◆ **Required action**
If "will" shows up in a line of the material, return that line.

*** Opening of Data for analysis ***

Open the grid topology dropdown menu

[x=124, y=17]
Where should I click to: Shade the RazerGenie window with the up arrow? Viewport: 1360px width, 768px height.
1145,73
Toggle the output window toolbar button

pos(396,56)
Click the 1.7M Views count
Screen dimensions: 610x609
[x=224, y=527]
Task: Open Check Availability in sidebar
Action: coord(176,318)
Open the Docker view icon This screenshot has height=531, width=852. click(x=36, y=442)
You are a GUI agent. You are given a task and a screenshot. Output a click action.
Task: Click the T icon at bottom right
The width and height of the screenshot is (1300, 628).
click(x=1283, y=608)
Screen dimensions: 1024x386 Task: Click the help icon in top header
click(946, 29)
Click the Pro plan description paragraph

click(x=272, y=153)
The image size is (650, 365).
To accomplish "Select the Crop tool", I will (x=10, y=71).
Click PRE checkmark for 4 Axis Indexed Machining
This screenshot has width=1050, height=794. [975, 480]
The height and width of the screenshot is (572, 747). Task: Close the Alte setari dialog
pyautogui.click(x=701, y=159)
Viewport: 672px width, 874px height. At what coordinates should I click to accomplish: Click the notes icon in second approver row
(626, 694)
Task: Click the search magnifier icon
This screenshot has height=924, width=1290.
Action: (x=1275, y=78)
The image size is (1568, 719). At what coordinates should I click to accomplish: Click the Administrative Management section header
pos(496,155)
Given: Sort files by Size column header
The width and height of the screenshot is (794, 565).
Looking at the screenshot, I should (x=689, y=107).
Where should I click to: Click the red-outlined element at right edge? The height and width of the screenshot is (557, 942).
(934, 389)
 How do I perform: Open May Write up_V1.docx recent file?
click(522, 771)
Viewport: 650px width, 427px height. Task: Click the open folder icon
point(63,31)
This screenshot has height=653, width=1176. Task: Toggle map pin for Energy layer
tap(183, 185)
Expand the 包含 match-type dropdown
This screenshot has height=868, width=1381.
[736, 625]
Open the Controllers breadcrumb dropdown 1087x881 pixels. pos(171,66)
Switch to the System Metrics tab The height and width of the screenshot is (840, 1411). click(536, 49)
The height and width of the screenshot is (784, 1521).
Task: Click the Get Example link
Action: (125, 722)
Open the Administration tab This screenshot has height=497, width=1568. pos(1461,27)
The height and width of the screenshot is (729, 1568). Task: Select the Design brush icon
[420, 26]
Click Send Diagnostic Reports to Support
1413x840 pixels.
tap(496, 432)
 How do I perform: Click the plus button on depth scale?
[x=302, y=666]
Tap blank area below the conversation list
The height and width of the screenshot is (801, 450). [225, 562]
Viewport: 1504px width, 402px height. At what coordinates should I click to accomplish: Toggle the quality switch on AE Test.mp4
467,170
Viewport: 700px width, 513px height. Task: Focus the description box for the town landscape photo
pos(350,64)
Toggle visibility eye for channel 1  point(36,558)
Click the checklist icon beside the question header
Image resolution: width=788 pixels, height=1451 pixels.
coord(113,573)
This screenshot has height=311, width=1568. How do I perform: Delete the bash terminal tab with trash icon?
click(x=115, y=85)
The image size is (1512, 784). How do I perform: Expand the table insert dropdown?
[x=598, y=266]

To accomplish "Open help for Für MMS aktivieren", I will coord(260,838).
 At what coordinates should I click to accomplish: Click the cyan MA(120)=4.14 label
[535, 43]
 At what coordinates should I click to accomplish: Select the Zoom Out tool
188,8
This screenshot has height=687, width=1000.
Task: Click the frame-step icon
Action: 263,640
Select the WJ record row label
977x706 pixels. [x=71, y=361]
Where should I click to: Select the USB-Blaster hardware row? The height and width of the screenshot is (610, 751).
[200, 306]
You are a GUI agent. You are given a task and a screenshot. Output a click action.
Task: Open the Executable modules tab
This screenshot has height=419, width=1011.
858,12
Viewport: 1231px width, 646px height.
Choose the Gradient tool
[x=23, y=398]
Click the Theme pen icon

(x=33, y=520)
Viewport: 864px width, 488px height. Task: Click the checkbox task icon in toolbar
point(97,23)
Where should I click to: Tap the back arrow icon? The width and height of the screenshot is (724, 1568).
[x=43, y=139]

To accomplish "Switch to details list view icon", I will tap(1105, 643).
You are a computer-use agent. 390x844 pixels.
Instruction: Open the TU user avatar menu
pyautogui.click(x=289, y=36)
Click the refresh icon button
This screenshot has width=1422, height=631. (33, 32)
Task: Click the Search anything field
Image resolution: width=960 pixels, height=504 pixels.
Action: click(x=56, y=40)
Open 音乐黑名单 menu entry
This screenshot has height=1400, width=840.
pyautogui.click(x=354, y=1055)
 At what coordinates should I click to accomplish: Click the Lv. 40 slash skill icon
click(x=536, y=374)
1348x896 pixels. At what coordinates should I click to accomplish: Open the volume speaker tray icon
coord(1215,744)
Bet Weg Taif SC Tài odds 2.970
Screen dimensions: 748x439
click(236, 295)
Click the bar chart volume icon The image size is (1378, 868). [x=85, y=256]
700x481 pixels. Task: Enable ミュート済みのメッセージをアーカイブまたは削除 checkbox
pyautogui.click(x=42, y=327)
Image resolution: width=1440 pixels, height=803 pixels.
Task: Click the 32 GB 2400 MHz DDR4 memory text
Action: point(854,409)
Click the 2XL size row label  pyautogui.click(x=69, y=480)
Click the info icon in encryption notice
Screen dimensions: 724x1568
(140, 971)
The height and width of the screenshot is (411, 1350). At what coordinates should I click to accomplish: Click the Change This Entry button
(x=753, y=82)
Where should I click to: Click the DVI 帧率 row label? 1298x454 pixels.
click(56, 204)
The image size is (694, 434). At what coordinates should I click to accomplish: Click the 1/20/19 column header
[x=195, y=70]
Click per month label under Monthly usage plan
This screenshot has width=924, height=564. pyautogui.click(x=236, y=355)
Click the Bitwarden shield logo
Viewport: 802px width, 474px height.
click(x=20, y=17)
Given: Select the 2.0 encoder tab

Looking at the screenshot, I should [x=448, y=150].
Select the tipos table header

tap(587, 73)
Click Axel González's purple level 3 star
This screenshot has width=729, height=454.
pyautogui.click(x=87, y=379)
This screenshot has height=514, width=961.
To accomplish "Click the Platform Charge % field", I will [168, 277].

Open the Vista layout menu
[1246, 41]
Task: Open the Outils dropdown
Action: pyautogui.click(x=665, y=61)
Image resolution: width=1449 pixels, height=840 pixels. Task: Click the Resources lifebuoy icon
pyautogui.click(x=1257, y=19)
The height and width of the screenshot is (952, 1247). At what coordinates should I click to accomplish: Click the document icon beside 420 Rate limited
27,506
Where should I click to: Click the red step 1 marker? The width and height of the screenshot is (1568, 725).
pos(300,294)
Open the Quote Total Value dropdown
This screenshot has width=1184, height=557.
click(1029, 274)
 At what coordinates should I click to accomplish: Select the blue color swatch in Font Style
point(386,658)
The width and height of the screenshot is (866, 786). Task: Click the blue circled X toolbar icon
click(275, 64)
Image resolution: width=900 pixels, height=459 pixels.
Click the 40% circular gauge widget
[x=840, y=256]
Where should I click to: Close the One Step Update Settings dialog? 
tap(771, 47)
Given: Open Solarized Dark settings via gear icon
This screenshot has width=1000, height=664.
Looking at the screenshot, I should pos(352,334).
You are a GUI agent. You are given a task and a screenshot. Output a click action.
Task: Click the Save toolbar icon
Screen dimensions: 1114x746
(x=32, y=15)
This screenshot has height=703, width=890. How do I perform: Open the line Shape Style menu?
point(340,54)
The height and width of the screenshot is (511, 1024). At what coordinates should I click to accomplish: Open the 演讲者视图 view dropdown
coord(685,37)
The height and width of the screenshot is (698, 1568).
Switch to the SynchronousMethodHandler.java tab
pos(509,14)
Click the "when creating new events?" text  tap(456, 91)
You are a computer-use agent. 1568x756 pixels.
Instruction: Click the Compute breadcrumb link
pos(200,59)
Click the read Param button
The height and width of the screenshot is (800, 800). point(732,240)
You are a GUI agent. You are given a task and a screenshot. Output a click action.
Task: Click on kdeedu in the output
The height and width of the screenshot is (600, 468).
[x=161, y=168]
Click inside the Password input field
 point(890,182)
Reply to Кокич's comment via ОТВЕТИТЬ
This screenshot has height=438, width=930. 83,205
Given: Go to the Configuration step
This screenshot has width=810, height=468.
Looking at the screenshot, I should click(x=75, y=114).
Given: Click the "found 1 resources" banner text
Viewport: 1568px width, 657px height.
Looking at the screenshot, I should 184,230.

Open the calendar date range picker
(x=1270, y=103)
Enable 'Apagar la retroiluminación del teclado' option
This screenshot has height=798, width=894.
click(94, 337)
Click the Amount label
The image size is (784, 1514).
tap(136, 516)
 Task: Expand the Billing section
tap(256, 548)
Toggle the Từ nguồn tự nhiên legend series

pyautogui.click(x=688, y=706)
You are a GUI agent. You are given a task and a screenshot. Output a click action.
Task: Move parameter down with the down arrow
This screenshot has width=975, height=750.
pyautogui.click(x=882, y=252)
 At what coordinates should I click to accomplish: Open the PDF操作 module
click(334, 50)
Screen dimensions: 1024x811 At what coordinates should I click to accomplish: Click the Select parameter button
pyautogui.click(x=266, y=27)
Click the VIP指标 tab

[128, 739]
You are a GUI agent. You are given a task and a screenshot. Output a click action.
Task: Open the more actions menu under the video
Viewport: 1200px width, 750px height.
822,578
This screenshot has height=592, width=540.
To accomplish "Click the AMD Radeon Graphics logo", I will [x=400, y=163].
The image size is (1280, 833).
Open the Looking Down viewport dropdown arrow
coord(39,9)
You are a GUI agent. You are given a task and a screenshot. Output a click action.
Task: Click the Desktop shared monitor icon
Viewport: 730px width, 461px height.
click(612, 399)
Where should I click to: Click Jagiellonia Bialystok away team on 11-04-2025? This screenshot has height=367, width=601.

*** Close of Data for analysis ***

◆ **Completed exercise**
To accomplish "Select the Crop tool", I will (x=10, y=71).
To accomplish "Open help for Für MMS aktivieren", I will coord(260,838).
To accomplish "Switch to details list view icon", I will tap(1105, 643).
To accomplish "Click the Platform Charge % field", I will [168, 277].
To accomplish "Click the AMD Radeon Graphics logo", I will [x=400, y=163].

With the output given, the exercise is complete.